Die Länderchefs gaben sich vor der Sitzung zuversichtlich, dass die neue Koalition „Wirtschaftswachstum und Umweltschutz“ vereinen werde können. Von schmerzlichen Zugeständnissen an die Grünen wollte niemand in der ÖVP-Führungsriege etwas wissen. „Eine Koalition ist keine Liebesheirat. Da geht es darum, Verantwortung zu übernehmen“, so Niederösterreichs Landeshauptfrau Johanna Mikl-Leitner.

Wirtschaftskammer-Präsident Harald Mahrer sprach sogar von „Phantomschmerzen“, denn „in vielen Punkten wurde geschafft, was europaweit seinesgleichen sucht“.
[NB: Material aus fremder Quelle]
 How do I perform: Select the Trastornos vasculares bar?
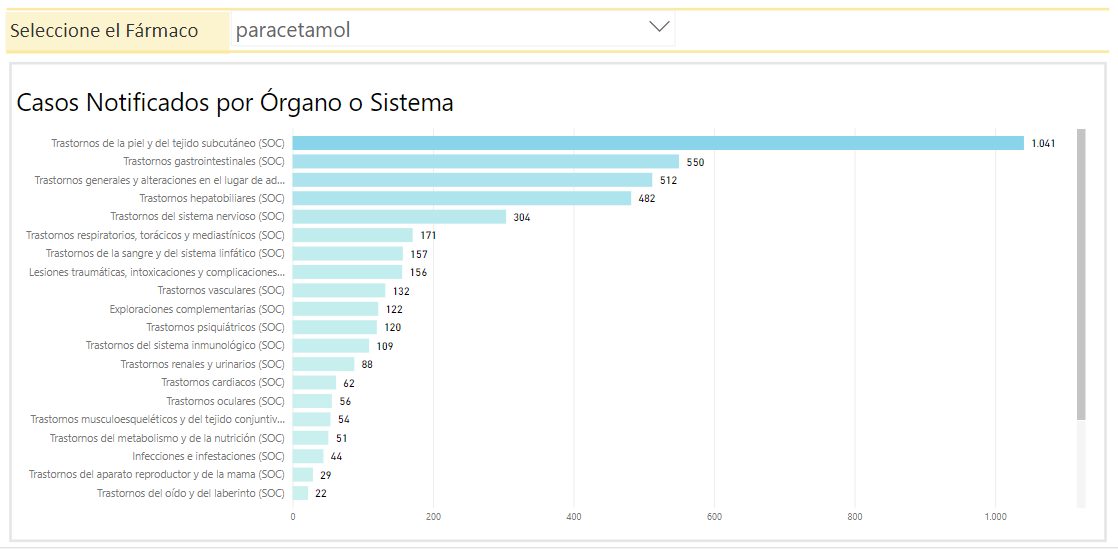(338, 290)
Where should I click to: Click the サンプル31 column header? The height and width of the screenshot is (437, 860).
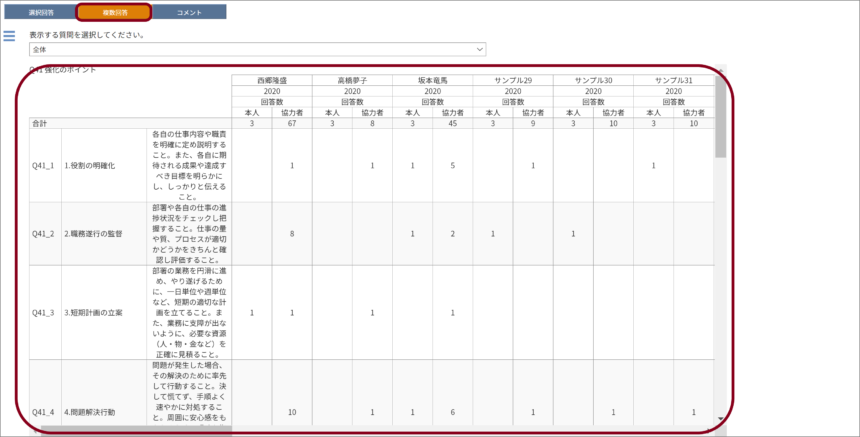click(673, 80)
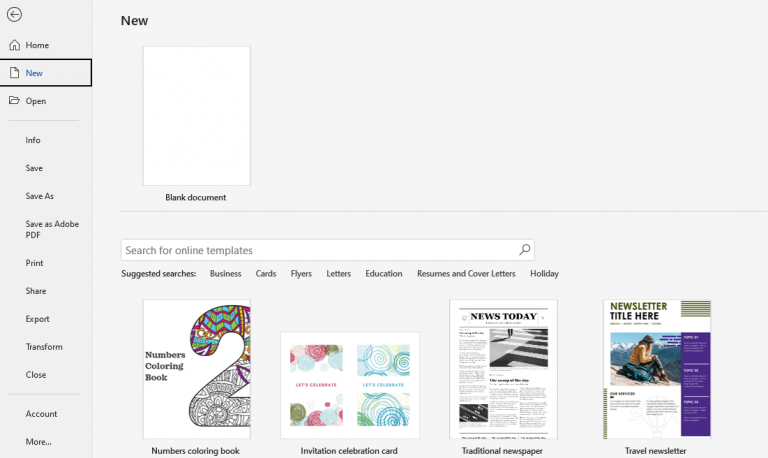
Task: Open the Print page
Action: coord(35,263)
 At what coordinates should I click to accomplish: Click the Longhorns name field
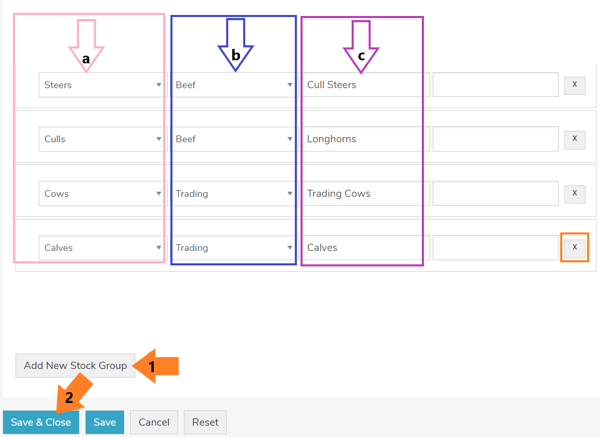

Ein leiser Kritikpunkt da oder dort war einzig die sehr lange Verhandlungsdauer. „Es ist nun endlich an der Zeit, die Arbeit wieder in den Mittelpunkt zu stellen“, forderte Mikl-Leitner. Der mächtigen Landeschefin dauert der Stillstand in der Republik schon viel zu lange.

Ähnlich froh über die Einigung zeigte sich auch der oberösterreichische Landeshauptmann Thomas Stelzer, denn „Wirbel gab es im letzten Jahr genug“.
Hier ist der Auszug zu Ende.